- [ЗАДАНИЕ]:
Найдите в записях ниже все строки со словом «screenshot» и перепишите их целиком. Регистр букв учитывается.

- [ФРАГМЕНТЫ ЗАПИСЕЙ]:
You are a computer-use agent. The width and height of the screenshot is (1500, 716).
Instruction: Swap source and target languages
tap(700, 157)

...

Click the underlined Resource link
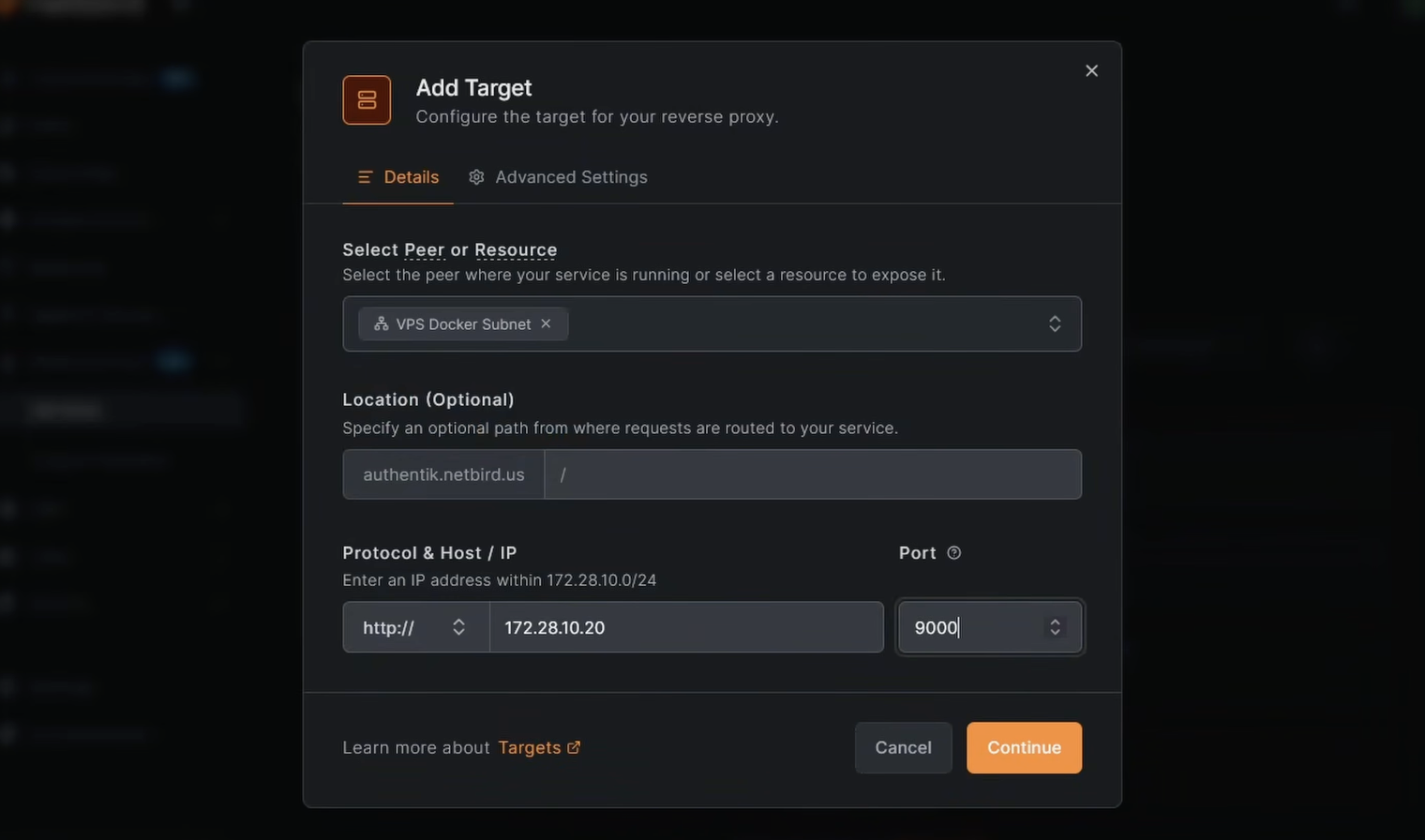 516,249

- [ОТВЕТ]:
You are a computer-use agent. The width and height of the screenshot is (1500, 716).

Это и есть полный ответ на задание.